### [ROWS]
▶

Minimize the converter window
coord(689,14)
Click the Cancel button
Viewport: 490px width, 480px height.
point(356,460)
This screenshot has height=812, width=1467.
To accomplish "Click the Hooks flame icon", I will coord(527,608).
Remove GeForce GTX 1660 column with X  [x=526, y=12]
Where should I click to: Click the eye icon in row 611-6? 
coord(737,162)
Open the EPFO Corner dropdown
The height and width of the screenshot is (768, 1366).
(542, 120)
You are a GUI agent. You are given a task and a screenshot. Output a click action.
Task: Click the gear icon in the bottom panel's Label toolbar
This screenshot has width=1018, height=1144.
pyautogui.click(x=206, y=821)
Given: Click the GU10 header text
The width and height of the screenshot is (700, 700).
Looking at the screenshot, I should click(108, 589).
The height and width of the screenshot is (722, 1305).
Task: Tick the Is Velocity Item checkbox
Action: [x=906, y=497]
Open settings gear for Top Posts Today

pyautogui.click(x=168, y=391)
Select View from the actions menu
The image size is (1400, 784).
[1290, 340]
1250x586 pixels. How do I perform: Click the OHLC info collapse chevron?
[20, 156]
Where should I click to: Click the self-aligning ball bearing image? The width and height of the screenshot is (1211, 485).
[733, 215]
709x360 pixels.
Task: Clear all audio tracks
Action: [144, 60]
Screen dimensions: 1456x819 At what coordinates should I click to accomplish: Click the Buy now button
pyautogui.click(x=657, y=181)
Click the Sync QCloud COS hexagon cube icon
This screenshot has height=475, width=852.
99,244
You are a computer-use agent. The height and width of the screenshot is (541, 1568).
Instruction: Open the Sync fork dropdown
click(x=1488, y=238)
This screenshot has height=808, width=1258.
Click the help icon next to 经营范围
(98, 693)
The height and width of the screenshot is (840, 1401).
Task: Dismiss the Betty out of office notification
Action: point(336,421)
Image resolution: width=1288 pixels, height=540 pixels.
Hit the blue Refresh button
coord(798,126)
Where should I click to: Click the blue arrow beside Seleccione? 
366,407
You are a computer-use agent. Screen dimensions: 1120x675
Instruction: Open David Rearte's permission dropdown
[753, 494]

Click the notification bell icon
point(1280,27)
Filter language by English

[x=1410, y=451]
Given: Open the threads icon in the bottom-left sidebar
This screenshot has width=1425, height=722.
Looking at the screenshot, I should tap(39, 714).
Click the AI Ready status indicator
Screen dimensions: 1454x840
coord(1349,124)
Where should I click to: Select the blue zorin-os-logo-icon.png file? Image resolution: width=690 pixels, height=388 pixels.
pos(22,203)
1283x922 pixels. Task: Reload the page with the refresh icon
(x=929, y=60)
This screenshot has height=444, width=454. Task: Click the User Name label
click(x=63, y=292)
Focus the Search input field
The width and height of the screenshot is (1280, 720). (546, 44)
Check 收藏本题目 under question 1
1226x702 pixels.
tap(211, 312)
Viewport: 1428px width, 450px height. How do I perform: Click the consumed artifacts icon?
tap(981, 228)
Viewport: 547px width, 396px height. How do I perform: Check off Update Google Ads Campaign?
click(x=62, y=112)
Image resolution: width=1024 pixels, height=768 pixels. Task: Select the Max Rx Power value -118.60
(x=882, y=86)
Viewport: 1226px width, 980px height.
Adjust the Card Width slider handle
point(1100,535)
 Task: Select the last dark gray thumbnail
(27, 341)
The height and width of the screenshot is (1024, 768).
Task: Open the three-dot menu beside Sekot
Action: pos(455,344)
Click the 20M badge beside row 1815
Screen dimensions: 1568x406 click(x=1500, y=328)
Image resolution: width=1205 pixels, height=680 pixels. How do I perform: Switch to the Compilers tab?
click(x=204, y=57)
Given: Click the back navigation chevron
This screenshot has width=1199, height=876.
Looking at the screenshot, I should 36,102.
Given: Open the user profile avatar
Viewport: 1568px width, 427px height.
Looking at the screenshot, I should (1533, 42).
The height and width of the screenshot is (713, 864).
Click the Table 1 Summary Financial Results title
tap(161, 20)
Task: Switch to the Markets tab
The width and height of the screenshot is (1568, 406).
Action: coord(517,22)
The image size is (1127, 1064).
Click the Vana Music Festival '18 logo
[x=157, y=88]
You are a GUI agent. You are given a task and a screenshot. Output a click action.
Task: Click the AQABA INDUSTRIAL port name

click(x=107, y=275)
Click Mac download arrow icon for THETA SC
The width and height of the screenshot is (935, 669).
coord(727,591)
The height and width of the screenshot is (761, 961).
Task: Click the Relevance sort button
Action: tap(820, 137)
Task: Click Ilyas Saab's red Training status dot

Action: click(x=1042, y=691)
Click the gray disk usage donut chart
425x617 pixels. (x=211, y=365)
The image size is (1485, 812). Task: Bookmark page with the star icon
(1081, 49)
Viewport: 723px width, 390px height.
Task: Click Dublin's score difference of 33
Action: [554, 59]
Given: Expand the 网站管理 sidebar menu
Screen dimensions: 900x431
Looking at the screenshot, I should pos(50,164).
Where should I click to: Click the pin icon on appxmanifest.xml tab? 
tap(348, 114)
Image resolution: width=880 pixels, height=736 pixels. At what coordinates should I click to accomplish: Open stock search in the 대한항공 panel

◀

### [DIRECTION]
Copy all of the records above word for word, without changing anything.

### [OUTPUT FOR THIS TASK]
Minimize the converter window
coord(689,14)
Click the Cancel button
Viewport: 490px width, 480px height.
point(356,460)
This screenshot has height=812, width=1467.
To accomplish "Click the Hooks flame icon", I will coord(527,608).
Remove GeForce GTX 1660 column with X  [x=526, y=12]
Where should I click to: Click the eye icon in row 611-6? 
coord(737,162)
Open the EPFO Corner dropdown
The height and width of the screenshot is (768, 1366).
(542, 120)
You are a GUI agent. You are given a task and a screenshot. Output a click action.
Task: Click the gear icon in the bottom panel's Label toolbar
This screenshot has width=1018, height=1144.
pyautogui.click(x=206, y=821)
Given: Click the GU10 header text
The width and height of the screenshot is (700, 700).
Looking at the screenshot, I should click(108, 589).
The height and width of the screenshot is (722, 1305).
Task: Tick the Is Velocity Item checkbox
Action: [x=906, y=497]
Open settings gear for Top Posts Today

pyautogui.click(x=168, y=391)
Select View from the actions menu
The image size is (1400, 784).
[1290, 340]
1250x586 pixels. How do I perform: Click the OHLC info collapse chevron?
[20, 156]
Where should I click to: Click the self-aligning ball bearing image? The width and height of the screenshot is (1211, 485).
[733, 215]
709x360 pixels.
Task: Clear all audio tracks
Action: [144, 60]
Screen dimensions: 1456x819 At what coordinates should I click to accomplish: Click the Buy now button
pyautogui.click(x=657, y=181)
Click the Sync QCloud COS hexagon cube icon
This screenshot has height=475, width=852.
99,244
You are a computer-use agent. The height and width of the screenshot is (541, 1568).
Instruction: Open the Sync fork dropdown
click(x=1488, y=238)
This screenshot has height=808, width=1258.
Click the help icon next to 经营范围
(98, 693)
The height and width of the screenshot is (840, 1401).
Task: Dismiss the Betty out of office notification
Action: point(336,421)
Image resolution: width=1288 pixels, height=540 pixels.
Hit the blue Refresh button
coord(798,126)
Where should I click to: Click the blue arrow beside Seleccione? 
366,407
You are a computer-use agent. Screen dimensions: 1120x675
Instruction: Open David Rearte's permission dropdown
[753, 494]

Click the notification bell icon
point(1280,27)
Filter language by English

[x=1410, y=451]
Given: Open the threads icon in the bottom-left sidebar
This screenshot has width=1425, height=722.
Looking at the screenshot, I should tap(39, 714).
Click the AI Ready status indicator
Screen dimensions: 1454x840
coord(1349,124)
Where should I click to: Select the blue zorin-os-logo-icon.png file? Image resolution: width=690 pixels, height=388 pixels.
pos(22,203)
1283x922 pixels. Task: Reload the page with the refresh icon
(x=929, y=60)
This screenshot has height=444, width=454. Task: Click the User Name label
click(x=63, y=292)
Focus the Search input field
The width and height of the screenshot is (1280, 720). (546, 44)
Check 收藏本题目 under question 1
1226x702 pixels.
tap(211, 312)
Viewport: 1428px width, 450px height. How do I perform: Click the consumed artifacts icon?
tap(981, 228)
Viewport: 547px width, 396px height. How do I perform: Check off Update Google Ads Campaign?
click(x=62, y=112)
Image resolution: width=1024 pixels, height=768 pixels. Task: Select the Max Rx Power value -118.60
(x=882, y=86)
Viewport: 1226px width, 980px height.
Adjust the Card Width slider handle
point(1100,535)
 Task: Select the last dark gray thumbnail
(27, 341)
The height and width of the screenshot is (1024, 768).
Task: Open the three-dot menu beside Sekot
Action: pos(455,344)
Click the 20M badge beside row 1815
Screen dimensions: 1568x406 click(x=1500, y=328)
Image resolution: width=1205 pixels, height=680 pixels. How do I perform: Switch to the Compilers tab?
click(x=204, y=57)
Given: Click the back navigation chevron
This screenshot has width=1199, height=876.
Looking at the screenshot, I should 36,102.
Given: Open the user profile avatar
Viewport: 1568px width, 427px height.
Looking at the screenshot, I should (1533, 42).
The height and width of the screenshot is (713, 864).
Click the Table 1 Summary Financial Results title
tap(161, 20)
Task: Switch to the Markets tab
The width and height of the screenshot is (1568, 406).
Action: coord(517,22)
The image size is (1127, 1064).
Click the Vana Music Festival '18 logo
[x=157, y=88]
You are a GUI agent. You are given a task and a screenshot. Output a click action.
Task: Click the AQABA INDUSTRIAL port name

click(x=107, y=275)
Click Mac download arrow icon for THETA SC
The width and height of the screenshot is (935, 669).
coord(727,591)
The height and width of the screenshot is (761, 961).
Task: Click the Relevance sort button
Action: tap(820, 137)
Task: Click Ilyas Saab's red Training status dot

Action: click(x=1042, y=691)
Click the gray disk usage donut chart
425x617 pixels. (x=211, y=365)
The image size is (1485, 812). Task: Bookmark page with the star icon
(1081, 49)
Viewport: 723px width, 390px height.
Task: Click Dublin's score difference of 33
Action: [554, 59]
Given: Expand the 网站管理 sidebar menu
Screen dimensions: 900x431
Looking at the screenshot, I should pos(50,164).
Where should I click to: Click the pin icon on appxmanifest.xml tab? 
tap(348, 114)
Image resolution: width=880 pixels, height=736 pixels. At what coordinates should I click to accomplish: Open stock search in the 대한항공 panel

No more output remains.